Big Walk is planned for release with cross-play supported between various platforms. The game supports up to 12 players and has three configurations depending on group size: two-player, three-player, and four-or-more.
How Players Communicate
Communication is built into everything Big Walk does, and the game gives players several ways to do it. Proximity voice chat and text chat are both available. The proximity text chat has a detail worth noting: the farther away another player is, the harder their text becomes to read on screen. It’s a small touch but it gives distance a natural feel that matches what you see in the world.

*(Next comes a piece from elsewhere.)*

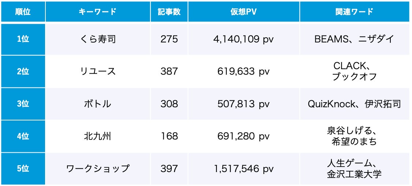Viewport: 412px width, 186px height.
Task: Click the keyword ワークショップ
Action: click(x=98, y=169)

Players can also use hand gestures to signal teammates, which turns out to be more useful than it might sound, especially in puzzles that require coordination across wider spaces. For players who are spread further apart, laser pointers and binoculars help guide teammates toward things they might not be able to see on their own. Whiteboards also showed up during the preview as a navigation aid, and based on what was shown, they may also tie into puzzles.
Some puzzles are specifically built around restricted communication, where players lose the ability to talk to each other and have to rely on gestures or other available tools to get through.
Exploration and Puzzles
The tutorial area shown during the preview was large enough that players could split off in different directions without feeling restricted, which made the communication tools feel necessary rather than just optional. The game’s puzzle design is built around the same mechanics that players use to communicate and navigate, so those systems feel like one connected thing rather than separate features layered on top of each other.
The game also has a day and night cycle that changes how players move through the world. At night, players need to carry glowing balls to light the path ahead. Fireworks are another tool available during night sections, letting players communicate or signal across large distances without needing to be close to each other.

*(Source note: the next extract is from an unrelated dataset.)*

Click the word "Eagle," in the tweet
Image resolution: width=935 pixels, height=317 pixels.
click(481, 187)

Groups are encouraged to split up, work through different challenges at the same time, and then come back together to share what they found. The map design supports this with some challenges built specifically around small groups completing tasks across wide distances. The group during the preview session made their way toward the water and ended up in a spot that could have been a dead end, but movement was still possible, which suggests the team has thought carefully about making sure players can always find their way back.

Look and Feel
The characters have a goofy, expressive way of moving that fits the overall tone of the game. They have a bird-like appearance, and the animation makes watching your group move around part of the fun. Players can pick up items in the world and kick them around, and there are small interactive bits scattered throughout, like music stations and various toys, that are not tied to any objectives but give players something to play with between areas.

What Comes Next
After the preview session, it was revealed that a larger area exists beyond the tutorial zone. The tutorial alone gave the group plenty to work through, so the suggestion of more space beyond it points to a game with a lot of ground to cover.

Big Walk is shaping up to be a game where the time spent with other players is the point. The puzzles give the group something to work toward, the tools keep everyone connected across the world, and the space itself is built to be explored and messed around in. Whether that ends up being puzzle-solving across a dark field or kicking someone’s items into the ocean, the game seems to be building toward something that feels genuinely social.